_Extrait choisi_
* * * * * * * * *
Le cadre fondamental de l’action climatique mondiale est constitué par les Contributions déterminées au niveau national (CDN) soumises tous les cinq ans au secrétariat de la Convention-cadre des Nations unies sur les changements climatiques par les États membres de l’ONU.

L’outil Climate Action Tracker évalue leur ambition (depuis les contributions « gravement insuffisantes » de la Turquie, de l’Iran, de la Thaïlande, du Mexique et d’autres pays, jusqu’aux efforts « presque suffisants » du Népal, de la Norvège, de l’Éthiopie et du Royaume-Uni). Les États membres de l’Union européenne se positionnent quelque part au milieu, jugés simplement « insuffisants » dans leur ensemble.

Pourtant, les dirigeants de l’Union européenne nous affirment que nous sommes sur la bonne voie. La Commission européenne proclame que le Pacte vert européen se traduira par « aucune émission nette de gaz à effet de serre d’ici à 2050 », une « croissance économique découplée de l’utilisation des ressources » et « aucune personne ni aucun lieu laissé pour compte ». L’UE a atteint son objectif de réduction de 20 % de ses émissions entre 1990 et 2020, inversant ainsi plus d’un demi-siècle de hausse. Il semblerait donc que les promesses soient tenues et que nous puissions nous sentir moins inquiets. Mais l’histoire ne s’arrête pas là.

La vision historiquement mondiale qui anime l’Europe a façonné le monde et sa propre histoire (pour le meilleur et pour le pire), et ce, depuis les jours sombres de la conférence de Berlin en 1884, qui avait pour objet de diviser et de répartir le continent africain entre les puissances (principalement) européennes, jusqu’aux vastes flux commerciaux d’aujourd’hui, qui représentaient plus de 4.000 milliards d’euros en 2022 (4.492 milliards de dollars US), soit 14 % des échanges commerciaux mondiaux. Ces connexions industrielles gigantesques, qui voient des milliards de tonnes de ressources transiter à travers une usine mondiale produisant la majorité des biens utilisés par les Européens, ne sont pas une réflexion après-coup. Elles sont l’histoire à proprement parler, une histoire qui inverse le discours sur les progrès environnementaux.

Si l’on comptabilise les émissions de gaz à effet de serre des États membres de l’UE sur l’ensemble du cycle de vie, y compris la consommation de biens importés, les efforts de décarbonisation de l’Europe semblent beaucoup moins impressionnants : en moyenne, les émissions ont augmenté de 11 % entre 1995 et 2009.

En effet, la comptabilisation des émissions nationales par les économies riches et dépendantes des importations encourage l’externalisation des émissions à l’étranger, comme le reconnaît implicitement l’UE avec son mécanisme d’ajustement transfrontalier du carbone, entré en vigueur en mai dernier.
* * * * * * * * *
_Données fournies_
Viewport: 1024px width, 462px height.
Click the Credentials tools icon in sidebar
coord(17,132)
* * * * * * * * *
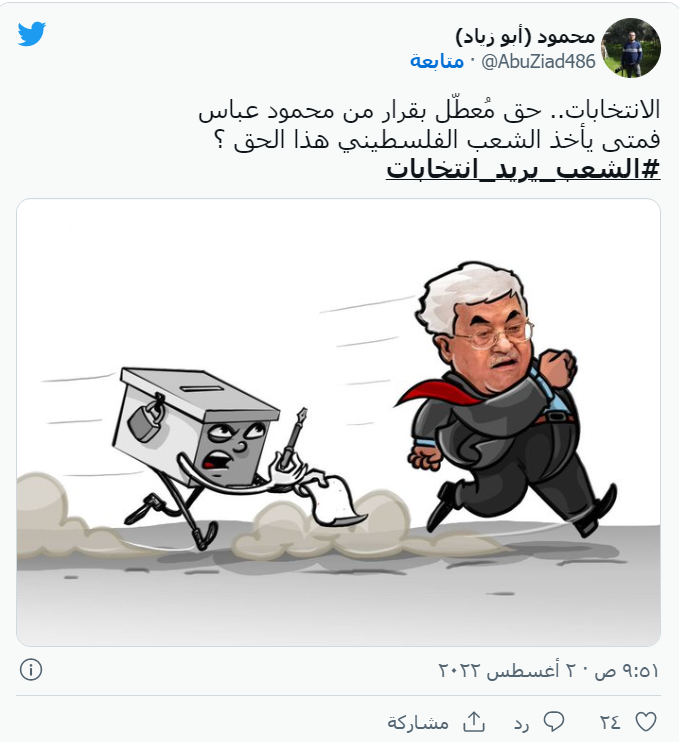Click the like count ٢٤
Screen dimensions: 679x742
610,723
* * * * * * * * *
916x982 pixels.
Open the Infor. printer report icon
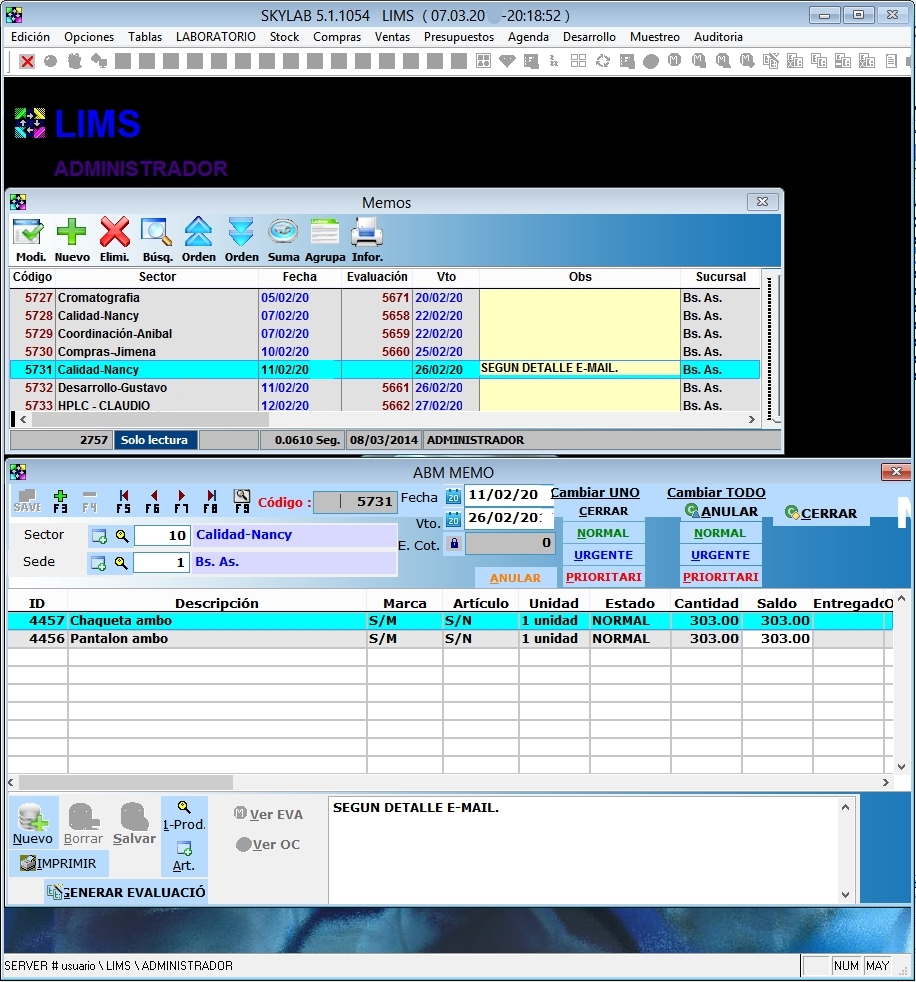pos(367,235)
* * * * * * * * *
_Défis_
a. Recopiez l'extrait sur les émissions de l'UE de « L’outil Climate Action » à « dans leur ensemble. ».
b. Répondez à ces questions d'après l'extrait sur les émissions de l'UE :
(i) Quel pourcentage de réduction des émissions l'UE a-t-elle atteint entre 1990 et 2020 ?
(ii) En quelle année a eu lieu la conférence de Berlin ?
(iii) De combien les émissions ont-elles augmenté en moyenne entre 1995 et 2009 si l'on inclut la consommation de biens importés ?
c. Poursuivez l'extrait sur les émissions de l'UE après sa dernière phrase.
Les lignes ci-dessus ne jouent aucun rôle ici.

_Résultats_
a.
L’outil Climate Action Tracker évalue leur ambition (depuis les contributions « gravement insuffisantes » de la Turquie, de l’Iran, de la Thaïlande, du Mexique et d’autres pays, jusqu’aux efforts « presque suffisants » du Népal, de la Norvège, de l’Éthiopie et du Royaume-Uni). Les États membres de l’Union européenne se positionnent quelque part au milieu, jugés simplement « insuffisants » dans leur ensemble.

b.
(i) 20 %
(ii) 1884
(iii) 11 %

c.
Appelé « déplacement » ou « fuite de carbone », ce phénomène très répandu représente un obstacle majeur à l’efficacité de la réglementation environnementale. Pourtant, il n’est pas le fruit du hasard.

Les relations commerciales inégales de cette nature sont une caractéristique de l’économie mondiale depuis des centaines d’années. Elles perdurent donc, héritage d’injustices passées transformées en vulnérabilités environnementales divergentes, comme évoqué dans mon nouveau livre, Carbon colonialism: How rich countries export climate breakdown (Le colonialisme par le carbone : comment les pays riches exportent la dégradation de l’environnement).

Environnementalisme à somme nulle

Telle est le raisonnement fallacieux de la mentalité nationaliste qui sous-tend la planification de la durabilité en Europe et ailleurs. Au lieu de voir les États évoluer indépendamment vers un avenir vert, nous vivons au contraire dans un réseau d’interconnexions, où la réduction des émissions et l’assainissement de l’environnement d’un côté du monde entraînent souvent une augmentation des émissions et une dégradation de l’environnement de l’autre.

C’est ce que l’on appelle un environnementalisme à somme nulle, et même si cela n’explique pas tout, il joue un rôle important et sous-estimé.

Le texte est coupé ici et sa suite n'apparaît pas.